Thursday, November 25, 2010

How to track your Joomla! project with Git

If you’ve ever worked on an existing website, chances are you’ve run into a directory listing like the following:

Copy of index.html
about.html

contact.html
favicon.ico
index.html
index.html.bak
index.html.bak2
index.html.old
pricing.html

It’s also quite possible you are responsible for having created a mess like this. We’re always told to make backups of our files, and so we make them, often right next to the files of a live site. While it’s a good idea to make a backup of your code before changing something that already works, .bak, .old, and .other files can accumulate very quickly.

Made-up extensions like .bak tell us (let alone others) very little about the significance of each change. It would be nice if there were some way of keeping a history of every change made to a file. Better still, tracking who made each change would be useful. And a way of combining changes from two different copies of the same file would be fantastic.

Fortunately, such systems already exist.

Introducing Version Control

A Version Control System VCS is designed to keep a complete history of your project’s code. There’s no need to copy the same file over and over again, as the VCS will keep it for you. As you make significant changes to a file, you tell the VCS to take a snapshot of it. This snapshot is called a commit, which you can compare against later. When you commit a file or set of files, the changes since the last commit are stored in a repository managed by the VCS. After sending a commit to the repository, you can make any changes you want to the file. If the changes aren’t what you wanted, you can tell the VCS to pull out a copy of your code the way it was at the last commit.

All major software projects (including Joomla!) use VCS software to manage the code being written between releases. These systems are crucial for larger projects as they make it possible for dozens and even hundreds of people to be working on the same code at the same time. The VCS helps programmers merge changes so that each file reflects everyone’s code.

Despite the design for team use, you can still benefit from the history log a VCS provides even if you’re working by yourself. In any instance where you are writing code, a VCS can be used to help you keep track of your changes.
Distributed vs. Centralized

VCS software can be broadly categorized as either distributed or centralized. With a centralized VCS, every commit requires a connection back to the central server where the repository is hosted. This guarantees every commit is on the server. The downside is that you must have a connection to that server to make a commit. If you lose your Internet connection, you typically lose quite a bit of the functionality of a centralized VCS.

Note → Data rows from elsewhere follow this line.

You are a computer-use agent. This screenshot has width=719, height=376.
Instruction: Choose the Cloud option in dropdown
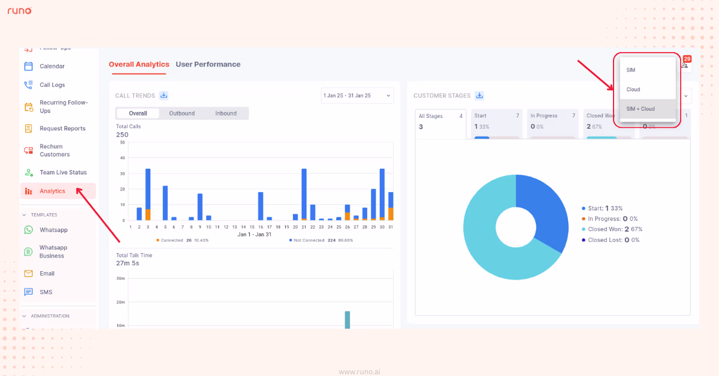pyautogui.click(x=633, y=90)
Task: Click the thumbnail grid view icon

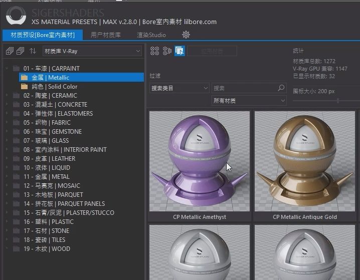Action: (x=155, y=51)
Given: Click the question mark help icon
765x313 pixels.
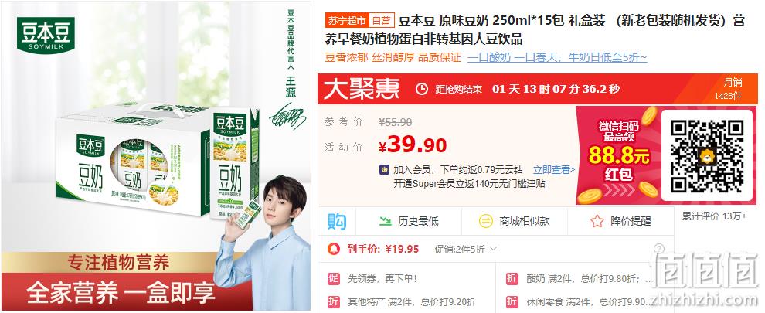Looking at the screenshot, I should point(658,249).
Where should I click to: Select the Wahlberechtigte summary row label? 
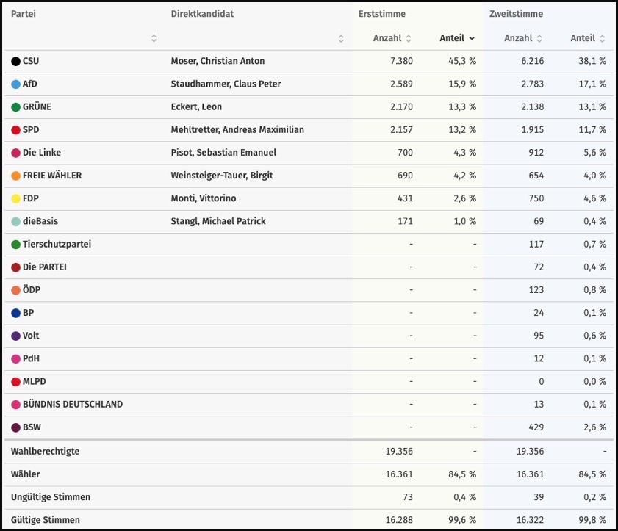tap(45, 451)
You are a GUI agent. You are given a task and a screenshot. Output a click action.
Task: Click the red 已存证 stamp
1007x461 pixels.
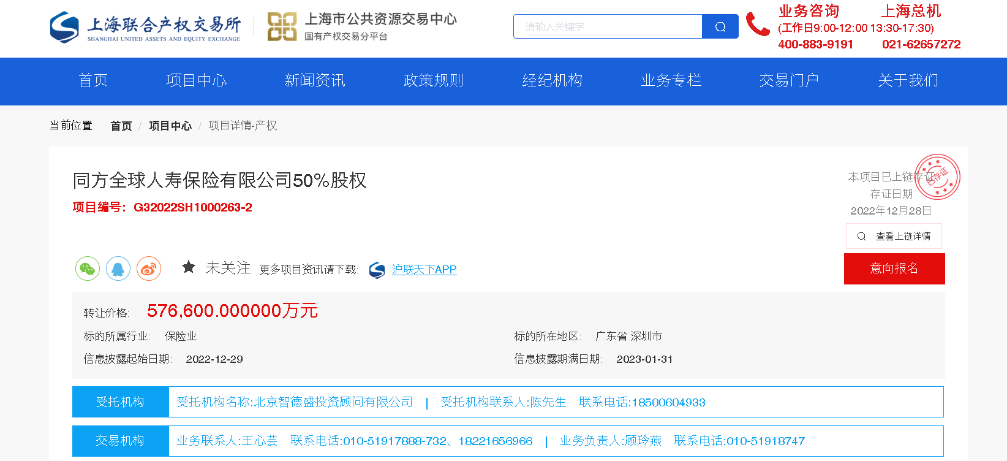(x=937, y=177)
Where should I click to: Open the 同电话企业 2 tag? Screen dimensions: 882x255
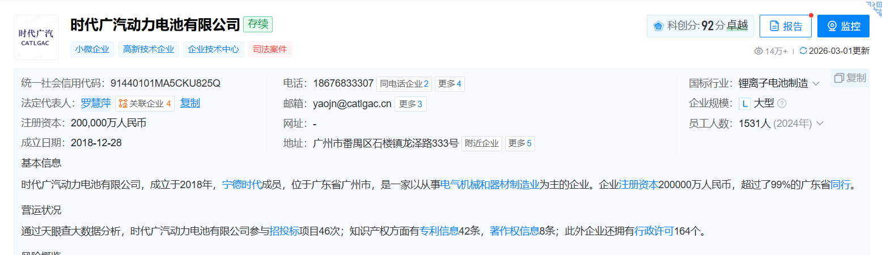[x=404, y=84]
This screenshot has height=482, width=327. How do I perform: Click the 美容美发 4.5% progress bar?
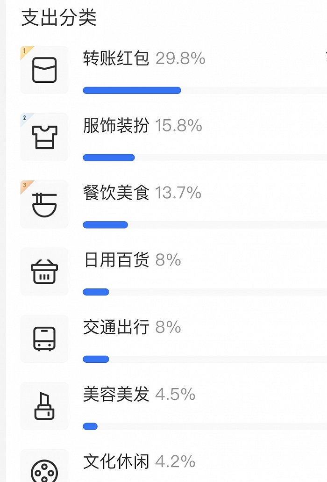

In contrast, distributed VCS software is designed to keep a full repository on your computer. You are able to make commits whenever you want, but the commits stay on your computer until you push them to another repository. This gives you the flexibility of making as many commits as you want, regardless if whether or not you have an Internet connection. You can push your changes to another repository when you want to share them, or you can keep them completely private.

Joomla and WordPress currently use centralized version control systems to manage the core code, but many other open source projects (such as Ruby on Rails) have switched from centralized VCS software to distributed ones. Joomla and WordPress currently use Subversion (often abbreviated SVN), while Ruby on Rails is using Git. Drupal is also moving to Git from a centralized VCS called Concurrent Versions System (CVS). Distributed VCS software is gaining in popularity, but centralized systems have been around longer. Consequently, with more tools are currently available for centralized VCS software. However, many tools for distributed systems have been released over the past year.
Setting up a Git repository

So if you’re starting on a new client project today, how can a VCS be of most use and least intrusion to you? If you’re the only person writing code for the project, distributed VCS software will most likely serve you best. A distributed VCS is easy to install and set up. If you haven’t already, go download a copy of Git. Once you’ve downloaded and installed Git, you’ll be ready to start creating new repositories.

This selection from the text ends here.